Nothing outside the range is wanted. Repeat exactly the lines below from the one with "This screenshot has width=1400, height=858." through the one with "Given: Open the message alerts envelope icon".

> _DATASET RECORDS_
#####

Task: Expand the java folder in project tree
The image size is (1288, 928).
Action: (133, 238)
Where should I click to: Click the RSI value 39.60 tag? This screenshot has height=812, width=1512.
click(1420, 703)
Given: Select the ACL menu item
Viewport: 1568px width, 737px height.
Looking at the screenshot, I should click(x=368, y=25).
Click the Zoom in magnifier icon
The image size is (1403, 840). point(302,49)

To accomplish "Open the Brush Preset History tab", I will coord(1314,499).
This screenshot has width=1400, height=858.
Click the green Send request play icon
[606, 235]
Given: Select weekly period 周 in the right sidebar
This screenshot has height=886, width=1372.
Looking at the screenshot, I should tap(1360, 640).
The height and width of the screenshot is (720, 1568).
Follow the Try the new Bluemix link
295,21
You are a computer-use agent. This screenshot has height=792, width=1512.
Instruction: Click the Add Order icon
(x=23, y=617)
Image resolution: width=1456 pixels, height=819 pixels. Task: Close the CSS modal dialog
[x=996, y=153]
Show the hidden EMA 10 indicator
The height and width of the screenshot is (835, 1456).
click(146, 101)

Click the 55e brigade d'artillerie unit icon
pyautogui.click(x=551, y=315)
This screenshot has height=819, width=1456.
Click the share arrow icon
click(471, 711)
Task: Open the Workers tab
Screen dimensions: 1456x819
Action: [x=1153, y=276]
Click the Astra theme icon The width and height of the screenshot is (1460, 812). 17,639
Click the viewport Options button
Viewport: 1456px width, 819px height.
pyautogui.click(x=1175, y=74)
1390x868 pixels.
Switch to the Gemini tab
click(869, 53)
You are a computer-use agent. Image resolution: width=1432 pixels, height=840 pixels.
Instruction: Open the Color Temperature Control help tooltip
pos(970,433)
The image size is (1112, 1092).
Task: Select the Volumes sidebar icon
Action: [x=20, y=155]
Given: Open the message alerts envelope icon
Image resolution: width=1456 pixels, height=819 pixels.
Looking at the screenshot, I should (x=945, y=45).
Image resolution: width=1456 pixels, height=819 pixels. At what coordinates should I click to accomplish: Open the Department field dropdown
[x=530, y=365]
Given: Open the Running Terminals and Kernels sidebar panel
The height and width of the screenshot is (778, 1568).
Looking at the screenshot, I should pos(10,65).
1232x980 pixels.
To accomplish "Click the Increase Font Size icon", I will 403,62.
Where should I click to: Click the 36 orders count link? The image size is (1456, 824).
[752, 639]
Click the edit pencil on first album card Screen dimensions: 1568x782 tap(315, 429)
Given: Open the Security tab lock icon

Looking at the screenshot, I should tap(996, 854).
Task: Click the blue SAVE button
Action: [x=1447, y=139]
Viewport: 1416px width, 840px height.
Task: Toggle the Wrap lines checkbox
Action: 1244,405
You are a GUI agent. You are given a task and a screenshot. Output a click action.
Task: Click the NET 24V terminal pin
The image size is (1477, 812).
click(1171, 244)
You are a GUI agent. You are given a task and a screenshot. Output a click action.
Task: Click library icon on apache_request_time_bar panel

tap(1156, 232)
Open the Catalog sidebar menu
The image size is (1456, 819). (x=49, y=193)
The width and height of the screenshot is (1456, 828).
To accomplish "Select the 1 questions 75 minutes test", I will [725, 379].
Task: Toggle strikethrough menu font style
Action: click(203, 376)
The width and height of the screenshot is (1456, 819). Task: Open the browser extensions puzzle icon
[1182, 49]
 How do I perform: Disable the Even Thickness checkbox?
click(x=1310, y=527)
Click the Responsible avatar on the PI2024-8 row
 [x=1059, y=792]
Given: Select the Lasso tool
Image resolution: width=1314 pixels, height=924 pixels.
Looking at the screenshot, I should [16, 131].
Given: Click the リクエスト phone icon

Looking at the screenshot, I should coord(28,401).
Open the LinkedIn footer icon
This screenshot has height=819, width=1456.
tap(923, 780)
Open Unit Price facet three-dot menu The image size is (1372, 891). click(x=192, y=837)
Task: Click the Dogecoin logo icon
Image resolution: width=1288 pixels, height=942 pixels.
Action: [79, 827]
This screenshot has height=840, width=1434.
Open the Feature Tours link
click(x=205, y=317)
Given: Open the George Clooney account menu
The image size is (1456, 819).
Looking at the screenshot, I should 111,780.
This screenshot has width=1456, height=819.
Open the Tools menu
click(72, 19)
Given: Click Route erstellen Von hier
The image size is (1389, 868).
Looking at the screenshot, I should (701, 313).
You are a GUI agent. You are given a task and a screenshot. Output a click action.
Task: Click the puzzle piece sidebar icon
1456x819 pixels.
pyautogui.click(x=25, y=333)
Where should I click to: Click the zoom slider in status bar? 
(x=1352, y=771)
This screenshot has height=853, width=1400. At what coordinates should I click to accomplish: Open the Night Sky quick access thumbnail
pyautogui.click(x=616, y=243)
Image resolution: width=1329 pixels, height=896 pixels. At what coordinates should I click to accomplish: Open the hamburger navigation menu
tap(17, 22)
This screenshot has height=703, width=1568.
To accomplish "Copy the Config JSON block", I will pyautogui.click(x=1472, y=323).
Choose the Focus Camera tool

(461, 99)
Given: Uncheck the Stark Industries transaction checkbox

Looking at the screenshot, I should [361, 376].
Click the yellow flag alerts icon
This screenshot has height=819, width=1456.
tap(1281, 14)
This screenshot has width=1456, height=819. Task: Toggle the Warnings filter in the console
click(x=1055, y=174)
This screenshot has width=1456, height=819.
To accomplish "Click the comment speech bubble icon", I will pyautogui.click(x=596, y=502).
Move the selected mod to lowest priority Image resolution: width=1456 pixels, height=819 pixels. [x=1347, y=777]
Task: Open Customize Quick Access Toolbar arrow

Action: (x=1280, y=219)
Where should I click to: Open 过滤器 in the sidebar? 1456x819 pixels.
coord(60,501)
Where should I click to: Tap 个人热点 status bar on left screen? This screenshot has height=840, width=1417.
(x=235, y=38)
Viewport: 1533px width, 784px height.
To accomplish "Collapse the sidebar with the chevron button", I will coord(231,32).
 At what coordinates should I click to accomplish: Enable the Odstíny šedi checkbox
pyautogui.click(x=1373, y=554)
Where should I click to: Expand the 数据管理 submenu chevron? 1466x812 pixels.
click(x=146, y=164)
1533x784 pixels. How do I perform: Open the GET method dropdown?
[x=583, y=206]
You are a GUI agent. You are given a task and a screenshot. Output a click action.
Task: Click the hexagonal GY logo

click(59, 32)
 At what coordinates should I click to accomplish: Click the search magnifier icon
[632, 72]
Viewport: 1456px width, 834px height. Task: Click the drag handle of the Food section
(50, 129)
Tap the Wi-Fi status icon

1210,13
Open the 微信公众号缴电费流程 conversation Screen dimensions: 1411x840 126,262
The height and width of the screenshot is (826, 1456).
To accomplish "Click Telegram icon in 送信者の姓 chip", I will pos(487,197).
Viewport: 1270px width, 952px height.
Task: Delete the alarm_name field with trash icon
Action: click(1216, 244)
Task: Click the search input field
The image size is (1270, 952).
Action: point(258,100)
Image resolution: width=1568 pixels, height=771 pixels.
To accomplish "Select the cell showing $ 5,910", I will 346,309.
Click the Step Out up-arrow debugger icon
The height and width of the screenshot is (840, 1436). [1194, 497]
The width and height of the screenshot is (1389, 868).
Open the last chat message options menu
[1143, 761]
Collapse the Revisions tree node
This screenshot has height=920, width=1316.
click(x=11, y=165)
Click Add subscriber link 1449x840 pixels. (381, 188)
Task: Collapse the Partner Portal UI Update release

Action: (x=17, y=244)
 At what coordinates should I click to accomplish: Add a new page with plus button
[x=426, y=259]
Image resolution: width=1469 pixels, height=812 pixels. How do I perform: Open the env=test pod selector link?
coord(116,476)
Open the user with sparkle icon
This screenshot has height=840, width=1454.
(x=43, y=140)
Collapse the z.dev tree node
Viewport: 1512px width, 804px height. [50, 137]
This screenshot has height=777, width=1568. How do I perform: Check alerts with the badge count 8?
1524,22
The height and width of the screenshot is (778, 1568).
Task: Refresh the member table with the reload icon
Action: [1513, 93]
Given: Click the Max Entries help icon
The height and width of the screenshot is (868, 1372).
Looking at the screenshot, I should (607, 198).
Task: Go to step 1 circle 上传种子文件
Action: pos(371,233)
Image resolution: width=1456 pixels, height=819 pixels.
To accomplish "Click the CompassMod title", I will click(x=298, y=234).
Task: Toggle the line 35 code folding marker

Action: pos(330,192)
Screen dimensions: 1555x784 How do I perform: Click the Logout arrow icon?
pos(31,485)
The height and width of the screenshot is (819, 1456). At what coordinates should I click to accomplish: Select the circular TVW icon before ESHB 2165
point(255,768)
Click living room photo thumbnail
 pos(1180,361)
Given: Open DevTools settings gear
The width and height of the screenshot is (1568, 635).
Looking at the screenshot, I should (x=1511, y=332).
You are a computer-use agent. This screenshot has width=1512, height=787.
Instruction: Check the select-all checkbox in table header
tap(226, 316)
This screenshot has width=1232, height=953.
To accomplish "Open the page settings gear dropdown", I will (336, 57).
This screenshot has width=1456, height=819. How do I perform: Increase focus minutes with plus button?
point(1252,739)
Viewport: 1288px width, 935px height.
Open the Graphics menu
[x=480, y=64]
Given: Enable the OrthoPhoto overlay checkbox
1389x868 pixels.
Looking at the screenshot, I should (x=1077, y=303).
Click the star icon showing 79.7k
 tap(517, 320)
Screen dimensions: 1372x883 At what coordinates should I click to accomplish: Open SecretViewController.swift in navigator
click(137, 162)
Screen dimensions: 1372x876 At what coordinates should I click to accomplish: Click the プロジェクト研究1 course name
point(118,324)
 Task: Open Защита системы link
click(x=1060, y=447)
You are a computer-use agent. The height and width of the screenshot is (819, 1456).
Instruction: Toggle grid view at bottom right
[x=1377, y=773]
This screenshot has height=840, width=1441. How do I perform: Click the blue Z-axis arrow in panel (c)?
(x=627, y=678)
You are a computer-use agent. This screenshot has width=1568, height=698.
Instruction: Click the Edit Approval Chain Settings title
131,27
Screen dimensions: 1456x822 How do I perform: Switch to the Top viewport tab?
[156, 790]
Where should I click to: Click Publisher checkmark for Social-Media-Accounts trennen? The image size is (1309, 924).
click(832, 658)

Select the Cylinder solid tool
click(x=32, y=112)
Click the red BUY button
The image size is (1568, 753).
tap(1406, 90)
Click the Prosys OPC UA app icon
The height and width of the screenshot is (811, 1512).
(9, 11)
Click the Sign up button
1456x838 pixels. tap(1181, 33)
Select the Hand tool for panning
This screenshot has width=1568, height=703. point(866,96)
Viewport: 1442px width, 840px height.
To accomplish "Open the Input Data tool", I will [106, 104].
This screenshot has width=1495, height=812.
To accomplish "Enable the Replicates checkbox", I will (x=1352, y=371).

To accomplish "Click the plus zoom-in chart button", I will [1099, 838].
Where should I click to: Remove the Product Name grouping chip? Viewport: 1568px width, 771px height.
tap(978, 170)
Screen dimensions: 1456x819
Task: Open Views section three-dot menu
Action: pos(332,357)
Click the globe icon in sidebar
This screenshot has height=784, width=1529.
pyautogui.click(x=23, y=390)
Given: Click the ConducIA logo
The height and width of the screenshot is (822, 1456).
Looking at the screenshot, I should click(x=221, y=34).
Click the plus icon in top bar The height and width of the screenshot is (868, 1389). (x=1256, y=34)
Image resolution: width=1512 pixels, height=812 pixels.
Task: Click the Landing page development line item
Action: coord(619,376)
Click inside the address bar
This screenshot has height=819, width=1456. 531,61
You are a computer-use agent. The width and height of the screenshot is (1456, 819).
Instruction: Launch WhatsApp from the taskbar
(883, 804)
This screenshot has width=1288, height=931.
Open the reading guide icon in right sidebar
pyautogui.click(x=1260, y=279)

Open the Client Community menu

#####

> _TASK SOLUTION_
This screenshot has width=1400, height=858.
Click the green Send request play icon
[606, 235]
Given: Select weekly period 周 in the right sidebar
This screenshot has height=886, width=1372.
Looking at the screenshot, I should tap(1360, 640).
The height and width of the screenshot is (720, 1568).
Follow the Try the new Bluemix link
295,21
You are a computer-use agent. This screenshot has height=792, width=1512.
Instruction: Click the Add Order icon
(x=23, y=617)
Image resolution: width=1456 pixels, height=819 pixels. Task: Close the CSS modal dialog
[x=996, y=153]
Show the hidden EMA 10 indicator
The height and width of the screenshot is (835, 1456).
click(146, 101)

Click the 55e brigade d'artillerie unit icon
pyautogui.click(x=551, y=315)
This screenshot has height=819, width=1456.
Click the share arrow icon
click(471, 711)
Task: Open the Workers tab
Screen dimensions: 1456x819
Action: [x=1153, y=276]
Click the Astra theme icon The width and height of the screenshot is (1460, 812). 17,639
Click the viewport Options button
Viewport: 1456px width, 819px height.
pyautogui.click(x=1175, y=74)
1390x868 pixels.
Switch to the Gemini tab
click(869, 53)
You are a computer-use agent. Image resolution: width=1432 pixels, height=840 pixels.
Instruction: Open the Color Temperature Control help tooltip
pos(970,433)
The image size is (1112, 1092).
Task: Select the Volumes sidebar icon
Action: [x=20, y=155]
Given: Open the message alerts envelope icon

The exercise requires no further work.